あんな事を言って、たったの半年で彼氏を作ってしまったじゃないか。
オレ、どうしようかな。
ずっと、元の関係に戻れる事を期待して待っていたけれど、真紗はもうオレの手の届かない所に行ってしまった。
定期テストの度に開かれていた勉強会も、もうおしまいだ。
オレも、誰か適当な子を彼女にでもして、もう忘れた方がいいのかな…。
………。
そんな気分には、当分なれそうもないな。
こうしてオレは、暫く鬱々とした毎日を過ごすのだった。
◆ ◇ ◇ ◇
「ええっ!」
鬱々と過ごしたオレの数日は何だったのか。
笹川が好きで告白したのではない、と真紗が突然言い出した。
なんだ。違ったのか。
良かった…!
頬が緩みそうになるのを必死で止め、真面目な表情を作る。
どうしよう、なんて言われたけれど、そんなの、正直に言うしかないじゃないか。
真紗は気が進まない様子だけど。
橋野さんに嫌われてしまう事を恐れているようだ。
それか――。
鬱々とさせられたオレの心の癒しも兼ねて、代替案を一つ、提案してみようか。
笹川は真紗に本気ではないようだし。
真紗はきっと乗る。
デートの日までベタベタされるのは癪だけれど、学校の中では、そこまで大胆な真似も出来まい。

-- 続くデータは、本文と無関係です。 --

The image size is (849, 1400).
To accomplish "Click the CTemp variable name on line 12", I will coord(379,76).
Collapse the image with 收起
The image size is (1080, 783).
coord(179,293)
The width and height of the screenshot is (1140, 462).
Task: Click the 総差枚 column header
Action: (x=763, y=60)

「ああでも、それはそれで、真紗も嫌かもしれないよ?」
提案した瞬間、えー! なんて声が聞こえてきて、少々心が折れそうになったが、すぐに覚悟を決めたようだ。
「お願いする、それでいこう!」
こうして、オレによるオレの為の、笹川引き剥がし計画が立てられる事になるのだった。
◇ ◆ ◇ ◇
真紗達よりも早く動物園に着いた。
3人に気付かれない様に後をつける。怪しい男だなと自分でも思うのだが、気にしない事に決めた。なんだかジロジロ見られている気がするけれど、警備員がやってこない所を見ると、セーフなのだろうと思う事にする。
笹川が真紗に変な事をしようとしたら、即止めないと。
さっきから笹川がずっと真紗の手を握っている。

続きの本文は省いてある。